What the task asks: Return the data below exactly, but only from the line containing "UEFA znów nie" through the line containing "[Policjanci poszukują świadków", with both of those lines included.
-- Data for the task follows --
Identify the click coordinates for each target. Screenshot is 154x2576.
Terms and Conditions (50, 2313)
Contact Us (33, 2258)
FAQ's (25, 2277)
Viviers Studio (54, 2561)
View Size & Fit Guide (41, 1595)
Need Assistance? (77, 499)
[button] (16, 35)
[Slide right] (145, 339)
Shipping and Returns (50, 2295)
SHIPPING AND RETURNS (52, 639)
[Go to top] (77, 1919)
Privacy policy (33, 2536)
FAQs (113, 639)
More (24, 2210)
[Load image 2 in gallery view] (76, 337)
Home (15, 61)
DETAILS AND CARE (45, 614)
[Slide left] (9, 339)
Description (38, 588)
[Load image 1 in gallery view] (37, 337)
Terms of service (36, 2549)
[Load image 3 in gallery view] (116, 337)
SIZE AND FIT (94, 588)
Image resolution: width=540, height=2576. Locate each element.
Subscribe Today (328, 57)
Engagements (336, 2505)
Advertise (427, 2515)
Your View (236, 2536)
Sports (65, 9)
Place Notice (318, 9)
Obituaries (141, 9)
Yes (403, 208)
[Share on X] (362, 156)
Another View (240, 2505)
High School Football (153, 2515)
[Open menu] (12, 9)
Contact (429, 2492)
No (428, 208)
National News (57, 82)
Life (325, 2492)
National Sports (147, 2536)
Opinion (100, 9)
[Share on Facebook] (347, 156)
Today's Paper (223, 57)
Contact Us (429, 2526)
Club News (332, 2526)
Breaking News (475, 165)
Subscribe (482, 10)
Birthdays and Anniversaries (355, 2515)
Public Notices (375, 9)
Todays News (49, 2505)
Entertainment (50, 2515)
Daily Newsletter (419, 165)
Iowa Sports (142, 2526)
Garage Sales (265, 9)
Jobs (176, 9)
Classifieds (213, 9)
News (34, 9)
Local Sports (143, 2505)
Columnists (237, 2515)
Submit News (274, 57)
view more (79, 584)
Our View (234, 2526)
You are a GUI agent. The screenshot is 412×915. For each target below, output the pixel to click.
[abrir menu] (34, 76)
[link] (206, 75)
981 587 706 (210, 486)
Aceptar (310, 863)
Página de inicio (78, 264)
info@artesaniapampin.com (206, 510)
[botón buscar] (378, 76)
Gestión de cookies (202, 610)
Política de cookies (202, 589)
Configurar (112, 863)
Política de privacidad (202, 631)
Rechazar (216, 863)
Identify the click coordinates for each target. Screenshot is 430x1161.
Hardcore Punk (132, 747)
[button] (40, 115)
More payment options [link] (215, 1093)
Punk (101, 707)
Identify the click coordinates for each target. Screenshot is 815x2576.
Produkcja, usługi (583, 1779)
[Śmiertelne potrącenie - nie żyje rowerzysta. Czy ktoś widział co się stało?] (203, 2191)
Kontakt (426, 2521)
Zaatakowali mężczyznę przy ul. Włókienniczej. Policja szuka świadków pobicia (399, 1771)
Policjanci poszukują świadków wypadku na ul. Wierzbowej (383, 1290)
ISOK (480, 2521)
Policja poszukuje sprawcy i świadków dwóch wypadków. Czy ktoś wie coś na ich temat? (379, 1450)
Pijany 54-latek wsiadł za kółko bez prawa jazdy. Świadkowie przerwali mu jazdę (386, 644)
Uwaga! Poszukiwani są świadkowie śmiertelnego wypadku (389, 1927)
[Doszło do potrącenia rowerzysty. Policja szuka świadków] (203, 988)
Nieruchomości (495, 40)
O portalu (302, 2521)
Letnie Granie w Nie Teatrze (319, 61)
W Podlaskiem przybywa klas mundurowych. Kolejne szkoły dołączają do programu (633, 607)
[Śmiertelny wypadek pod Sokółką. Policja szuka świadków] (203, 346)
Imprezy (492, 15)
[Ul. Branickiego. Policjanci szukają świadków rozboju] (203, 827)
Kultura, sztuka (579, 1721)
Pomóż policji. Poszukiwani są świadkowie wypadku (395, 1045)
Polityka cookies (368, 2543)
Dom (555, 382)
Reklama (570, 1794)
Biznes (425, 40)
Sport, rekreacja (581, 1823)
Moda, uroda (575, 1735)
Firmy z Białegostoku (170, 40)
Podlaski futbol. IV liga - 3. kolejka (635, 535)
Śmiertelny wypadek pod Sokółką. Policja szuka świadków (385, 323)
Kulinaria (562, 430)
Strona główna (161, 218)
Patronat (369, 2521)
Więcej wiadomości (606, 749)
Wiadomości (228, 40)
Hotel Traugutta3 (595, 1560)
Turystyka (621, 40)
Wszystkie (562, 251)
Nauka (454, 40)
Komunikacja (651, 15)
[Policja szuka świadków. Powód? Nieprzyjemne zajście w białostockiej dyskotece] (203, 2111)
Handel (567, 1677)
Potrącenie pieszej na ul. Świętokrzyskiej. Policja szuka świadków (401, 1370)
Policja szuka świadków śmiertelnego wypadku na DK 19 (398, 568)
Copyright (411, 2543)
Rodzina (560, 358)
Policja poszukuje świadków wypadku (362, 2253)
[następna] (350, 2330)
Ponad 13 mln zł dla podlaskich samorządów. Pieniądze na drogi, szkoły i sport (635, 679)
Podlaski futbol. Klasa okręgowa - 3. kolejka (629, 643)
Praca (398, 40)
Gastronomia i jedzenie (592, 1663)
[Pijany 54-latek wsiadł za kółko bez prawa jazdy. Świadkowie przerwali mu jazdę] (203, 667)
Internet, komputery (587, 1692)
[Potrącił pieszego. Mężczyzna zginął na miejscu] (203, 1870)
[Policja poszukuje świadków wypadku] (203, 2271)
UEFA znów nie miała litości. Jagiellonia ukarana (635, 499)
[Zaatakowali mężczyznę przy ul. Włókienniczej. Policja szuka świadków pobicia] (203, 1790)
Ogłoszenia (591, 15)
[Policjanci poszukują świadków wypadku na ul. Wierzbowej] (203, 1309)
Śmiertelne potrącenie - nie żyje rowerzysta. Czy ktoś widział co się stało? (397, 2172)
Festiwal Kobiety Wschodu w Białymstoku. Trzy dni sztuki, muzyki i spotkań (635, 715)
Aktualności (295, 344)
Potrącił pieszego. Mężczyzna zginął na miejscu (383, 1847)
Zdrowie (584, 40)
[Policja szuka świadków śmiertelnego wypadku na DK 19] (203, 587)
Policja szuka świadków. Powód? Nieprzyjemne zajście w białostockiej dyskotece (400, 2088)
-- Data for the task concluded --
Written response:
UEFA znów nie miała litości. Jagiellonia ukarana (635, 499)
[Zaatakowali mężczyznę przy ul. Włókienniczej. Policja szuka świadków pobicia] (203, 1790)
Ogłoszenia (591, 15)
[Policjanci poszukują świadków wypadku na ul. Wierzbowej] (203, 1309)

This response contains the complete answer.